Collaborate, don’t fight!
I thought about a project I’ve been in, where we worked in a strict buyer-producer fashion, with the project manager acting as the middle-man between the buyers and the producers (the programmers). In hindsight, it seems obvious that the more separated the buyer and producer, the more each part has to be defensive and the more formal the process must be, especially concerning the specification of requirements and acceptance testing.
Had it been a project where buyer and producer worked in tight collaboration, things would have run a lot smoother. Instead, the buyer constantly asked: “When will you be done?”, for which the reply from the producers always was: “It depends on you!” Also, every testing effort on the buyer’s end resulted in a completely unfiltered stream of change requests, which brought down the speed of the producers.
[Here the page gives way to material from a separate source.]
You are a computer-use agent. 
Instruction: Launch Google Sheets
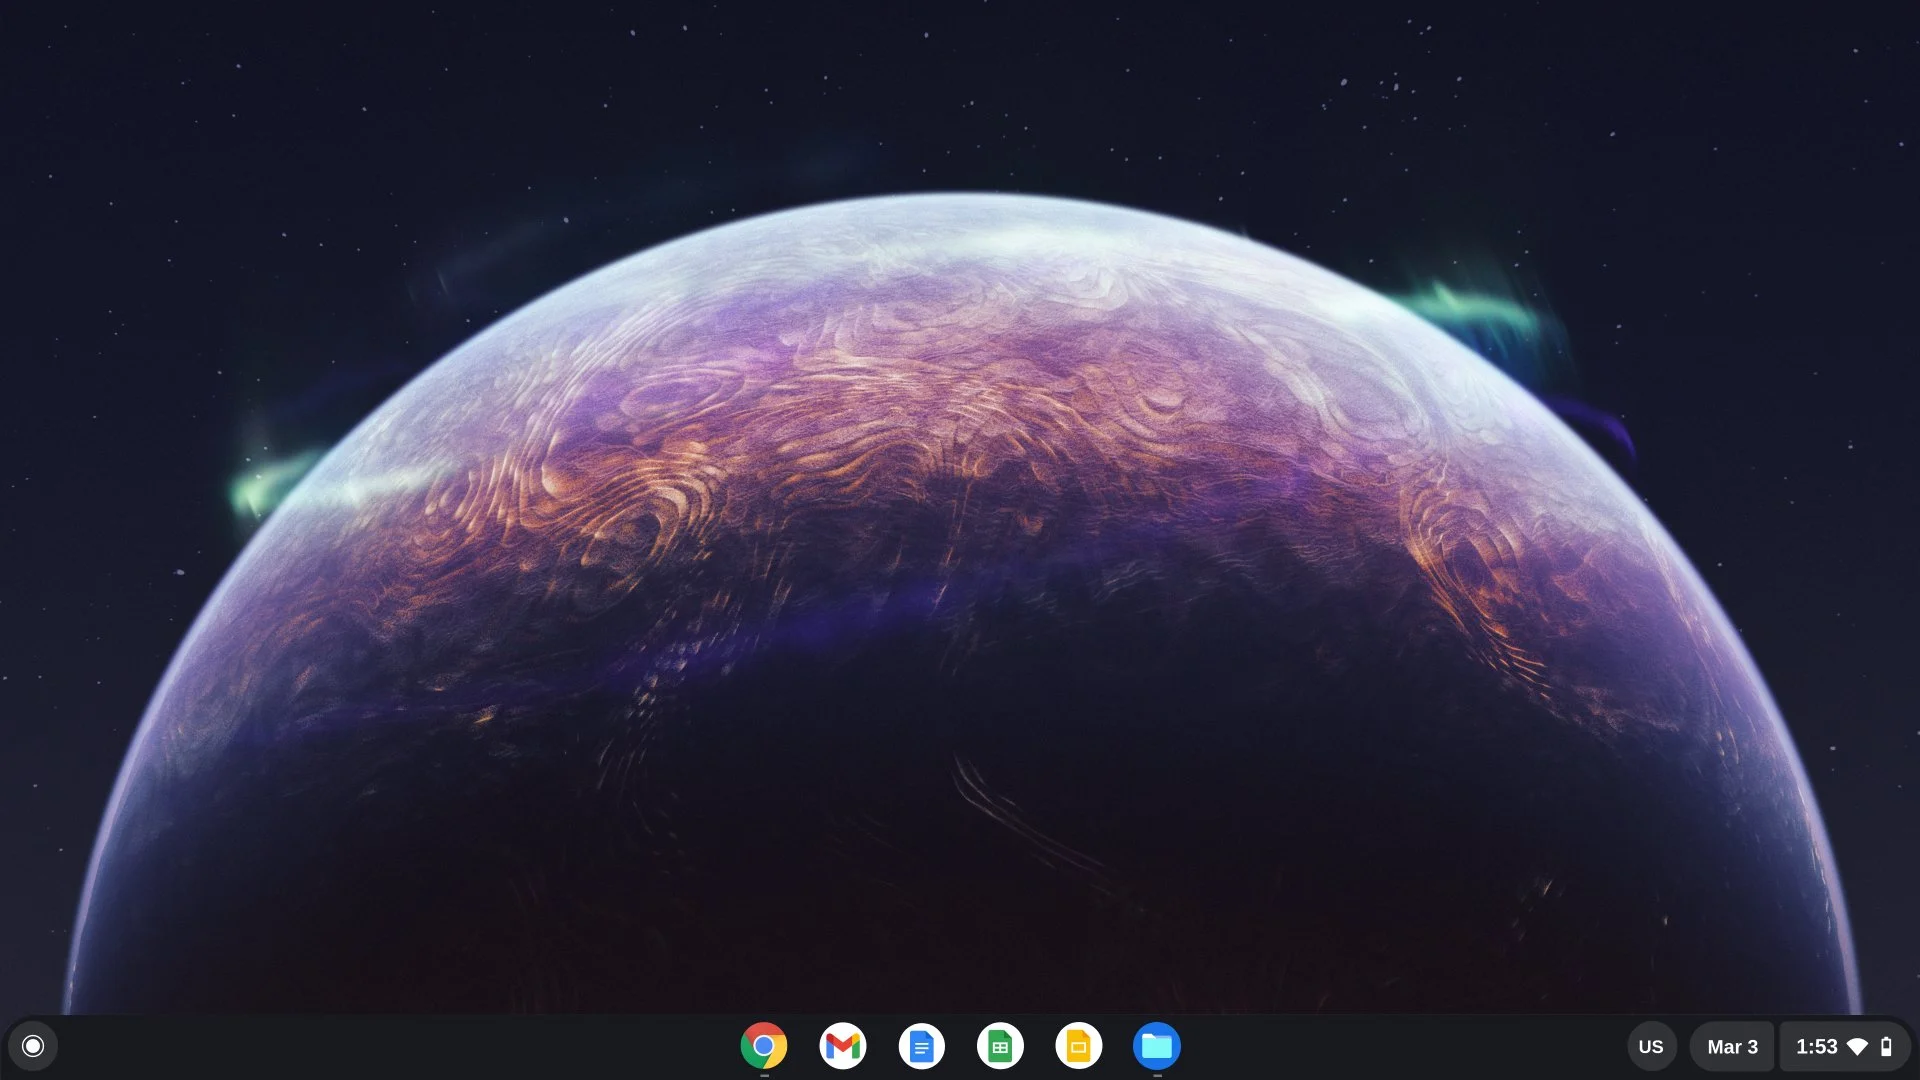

The producers in turn yearned for more formal testing, with detailed reports and instructions on how to reproduce bugs, etc.
Also, we felt that the specification of requirements, delivered incrementally in oral discussions throughout the project, all through the end, should be formalised and delivered in neat chunks and clearly not considered as part of the release we were currently working on. Being fans of XP, this is clearly not the way we want to work, but given this strict separation of buyer and seller there seems to be no alternative to formalising the interaction and acting defensivenely towards the other part. This is neither creative nor effective.